另外由于性別成見,有時還必須在沒有額外報酬的情況下做額外的工作。
When a man helps a colleague, the recipient feels indebted to him and is highly likely to return the favor.
當一個男性幫助同事時,被幫助者會覺得虧欠于他,并且非常有可能給予回報。
But when a woman helps out, the feeling of indebtedness is weaker.
但如果是一個女性對他施以援手,這種受人恩惠的感覺則相對弱些。
She's communal, right?
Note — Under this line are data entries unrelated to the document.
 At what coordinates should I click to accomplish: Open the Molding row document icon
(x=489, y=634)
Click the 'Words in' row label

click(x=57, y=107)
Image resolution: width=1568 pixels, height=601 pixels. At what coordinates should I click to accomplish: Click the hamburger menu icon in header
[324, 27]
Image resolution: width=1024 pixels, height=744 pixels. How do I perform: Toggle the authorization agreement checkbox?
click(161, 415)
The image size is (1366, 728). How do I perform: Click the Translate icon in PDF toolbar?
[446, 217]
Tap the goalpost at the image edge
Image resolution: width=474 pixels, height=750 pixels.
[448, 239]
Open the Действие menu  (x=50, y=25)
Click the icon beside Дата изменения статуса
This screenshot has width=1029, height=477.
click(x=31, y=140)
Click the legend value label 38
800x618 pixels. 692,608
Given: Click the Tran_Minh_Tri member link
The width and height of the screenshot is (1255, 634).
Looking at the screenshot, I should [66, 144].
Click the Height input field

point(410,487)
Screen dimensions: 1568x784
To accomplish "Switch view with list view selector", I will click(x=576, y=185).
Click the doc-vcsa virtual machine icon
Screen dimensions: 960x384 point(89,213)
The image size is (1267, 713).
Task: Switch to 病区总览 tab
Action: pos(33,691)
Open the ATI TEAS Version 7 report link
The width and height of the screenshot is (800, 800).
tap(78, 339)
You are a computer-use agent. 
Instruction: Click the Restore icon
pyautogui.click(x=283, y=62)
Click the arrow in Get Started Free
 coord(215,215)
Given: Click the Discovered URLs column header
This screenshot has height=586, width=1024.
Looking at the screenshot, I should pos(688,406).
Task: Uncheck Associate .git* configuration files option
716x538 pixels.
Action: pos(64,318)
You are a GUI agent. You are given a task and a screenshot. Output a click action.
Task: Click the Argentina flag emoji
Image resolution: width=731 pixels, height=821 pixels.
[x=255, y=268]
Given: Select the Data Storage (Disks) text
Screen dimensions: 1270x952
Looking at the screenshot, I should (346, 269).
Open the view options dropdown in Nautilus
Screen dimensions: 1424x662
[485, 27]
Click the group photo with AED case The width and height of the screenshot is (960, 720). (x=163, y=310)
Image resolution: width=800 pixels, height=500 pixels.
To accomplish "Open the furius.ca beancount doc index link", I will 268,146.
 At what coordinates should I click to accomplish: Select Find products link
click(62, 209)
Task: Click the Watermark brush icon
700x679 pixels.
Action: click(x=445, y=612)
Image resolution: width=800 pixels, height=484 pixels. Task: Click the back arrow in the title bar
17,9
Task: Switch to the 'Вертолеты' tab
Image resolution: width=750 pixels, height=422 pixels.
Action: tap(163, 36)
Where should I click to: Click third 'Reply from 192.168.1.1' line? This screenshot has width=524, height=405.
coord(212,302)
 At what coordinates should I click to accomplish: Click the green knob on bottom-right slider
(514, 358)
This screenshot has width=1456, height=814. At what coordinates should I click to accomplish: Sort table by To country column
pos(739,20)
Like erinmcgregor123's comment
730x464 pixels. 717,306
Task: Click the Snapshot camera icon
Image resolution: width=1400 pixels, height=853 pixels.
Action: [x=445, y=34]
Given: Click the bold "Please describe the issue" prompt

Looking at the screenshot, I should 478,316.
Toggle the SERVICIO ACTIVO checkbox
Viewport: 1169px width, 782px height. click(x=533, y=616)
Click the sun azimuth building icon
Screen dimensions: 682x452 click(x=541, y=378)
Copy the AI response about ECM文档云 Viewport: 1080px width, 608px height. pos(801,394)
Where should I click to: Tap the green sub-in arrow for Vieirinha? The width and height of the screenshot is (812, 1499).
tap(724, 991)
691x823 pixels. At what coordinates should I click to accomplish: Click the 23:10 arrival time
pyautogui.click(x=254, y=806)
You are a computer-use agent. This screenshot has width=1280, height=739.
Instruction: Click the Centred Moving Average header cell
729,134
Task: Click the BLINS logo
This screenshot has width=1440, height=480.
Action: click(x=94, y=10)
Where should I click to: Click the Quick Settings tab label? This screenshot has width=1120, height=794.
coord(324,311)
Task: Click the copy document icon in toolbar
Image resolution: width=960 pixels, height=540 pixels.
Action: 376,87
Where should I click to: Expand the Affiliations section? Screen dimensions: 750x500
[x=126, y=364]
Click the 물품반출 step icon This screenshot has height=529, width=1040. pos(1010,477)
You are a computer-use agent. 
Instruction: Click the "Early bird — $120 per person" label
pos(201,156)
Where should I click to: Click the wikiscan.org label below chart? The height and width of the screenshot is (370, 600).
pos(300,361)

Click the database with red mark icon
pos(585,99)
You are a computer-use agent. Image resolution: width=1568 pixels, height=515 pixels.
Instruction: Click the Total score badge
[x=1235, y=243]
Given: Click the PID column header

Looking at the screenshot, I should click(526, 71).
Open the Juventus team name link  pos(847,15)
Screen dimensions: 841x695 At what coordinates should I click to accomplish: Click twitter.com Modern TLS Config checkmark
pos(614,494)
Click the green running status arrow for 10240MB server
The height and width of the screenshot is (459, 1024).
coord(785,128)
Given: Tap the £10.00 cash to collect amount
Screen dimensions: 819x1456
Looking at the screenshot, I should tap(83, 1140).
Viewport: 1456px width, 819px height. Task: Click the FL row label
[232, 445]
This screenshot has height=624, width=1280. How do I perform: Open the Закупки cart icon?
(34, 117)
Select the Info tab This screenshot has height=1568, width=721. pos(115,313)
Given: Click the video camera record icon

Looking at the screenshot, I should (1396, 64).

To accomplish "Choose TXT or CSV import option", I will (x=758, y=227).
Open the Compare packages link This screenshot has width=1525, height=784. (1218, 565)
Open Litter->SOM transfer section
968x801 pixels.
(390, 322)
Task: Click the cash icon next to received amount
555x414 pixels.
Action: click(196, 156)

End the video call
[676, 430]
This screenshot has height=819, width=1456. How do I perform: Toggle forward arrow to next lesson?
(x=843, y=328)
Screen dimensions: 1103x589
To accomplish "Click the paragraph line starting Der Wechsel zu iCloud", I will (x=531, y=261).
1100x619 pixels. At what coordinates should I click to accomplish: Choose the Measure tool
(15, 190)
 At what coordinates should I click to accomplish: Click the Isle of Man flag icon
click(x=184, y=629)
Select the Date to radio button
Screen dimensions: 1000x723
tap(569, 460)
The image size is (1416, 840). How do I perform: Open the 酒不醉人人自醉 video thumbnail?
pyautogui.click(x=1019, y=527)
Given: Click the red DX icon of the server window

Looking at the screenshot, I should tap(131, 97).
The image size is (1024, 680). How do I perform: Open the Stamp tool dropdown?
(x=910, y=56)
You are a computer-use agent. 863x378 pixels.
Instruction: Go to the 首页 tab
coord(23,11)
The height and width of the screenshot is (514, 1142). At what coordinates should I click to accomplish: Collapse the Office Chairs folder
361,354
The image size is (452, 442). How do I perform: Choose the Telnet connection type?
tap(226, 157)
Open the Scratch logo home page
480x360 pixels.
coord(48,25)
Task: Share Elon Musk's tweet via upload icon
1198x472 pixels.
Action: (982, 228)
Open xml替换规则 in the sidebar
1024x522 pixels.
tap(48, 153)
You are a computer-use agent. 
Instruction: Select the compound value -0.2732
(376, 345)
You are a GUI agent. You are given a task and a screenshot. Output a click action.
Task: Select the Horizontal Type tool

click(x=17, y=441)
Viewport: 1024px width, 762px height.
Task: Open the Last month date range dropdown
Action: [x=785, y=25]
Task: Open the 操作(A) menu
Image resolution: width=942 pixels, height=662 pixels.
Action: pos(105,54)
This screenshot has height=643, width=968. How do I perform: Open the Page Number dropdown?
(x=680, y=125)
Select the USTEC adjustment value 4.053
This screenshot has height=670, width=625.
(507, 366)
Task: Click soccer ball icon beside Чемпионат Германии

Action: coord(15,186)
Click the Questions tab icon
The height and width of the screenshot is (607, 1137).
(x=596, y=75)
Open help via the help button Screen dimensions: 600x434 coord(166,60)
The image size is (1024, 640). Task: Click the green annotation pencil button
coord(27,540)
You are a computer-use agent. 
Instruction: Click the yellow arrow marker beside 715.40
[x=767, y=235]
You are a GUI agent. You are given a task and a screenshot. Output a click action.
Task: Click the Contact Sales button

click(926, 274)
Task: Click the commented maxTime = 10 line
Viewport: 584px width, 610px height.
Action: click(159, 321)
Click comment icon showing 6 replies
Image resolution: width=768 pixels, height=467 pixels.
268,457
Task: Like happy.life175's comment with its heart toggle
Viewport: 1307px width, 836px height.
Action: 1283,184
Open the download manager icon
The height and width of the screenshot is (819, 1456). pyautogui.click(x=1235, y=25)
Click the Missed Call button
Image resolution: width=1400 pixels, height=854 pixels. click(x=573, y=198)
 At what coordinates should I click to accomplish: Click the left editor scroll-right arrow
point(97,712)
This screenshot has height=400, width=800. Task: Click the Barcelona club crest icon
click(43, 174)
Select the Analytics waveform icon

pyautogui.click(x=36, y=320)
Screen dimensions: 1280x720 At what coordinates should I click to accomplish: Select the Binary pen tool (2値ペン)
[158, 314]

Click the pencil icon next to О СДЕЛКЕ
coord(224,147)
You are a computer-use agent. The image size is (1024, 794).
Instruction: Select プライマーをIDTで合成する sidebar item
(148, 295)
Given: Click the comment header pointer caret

She wants to help others.
女性就應該樂于助人,不是嗎?是她自己想要幫助別人。
Professor Flynn calls this the "gender discount" problem,
弗林教授稱此為“性別輕視”,
and it means that women are paying a professional penalty for their presumed desire to be communal.
意思是人們預設女性有為公共利益服務的意愿,一旦違背這樣的預設,女性就會在職場上嘗到苦果。
On the other hand, when a man helps a coworker, it's considered an imposition
另一方面,一個男性對工作伙伴施以援手則被看作是在做額外的工作,
and he is compensated with more favorable performance evaluations and rewards like salary increases and bonuses.
他會因此得到更好的評價、加薪和獎金等回報。
Even more frustrating, when a woman declines to help a colleague, she often receives less favorable reviews and fewer rewards.
令人更沮喪的是,當一個女性拒絕幫助同事時,她通常會得到不太有利的評價,回報也更少。
But a man who declines to help? He pays no penalty.
但如果拒絕幫助同事的是個男性呢?他通常不會受到什么懲罰。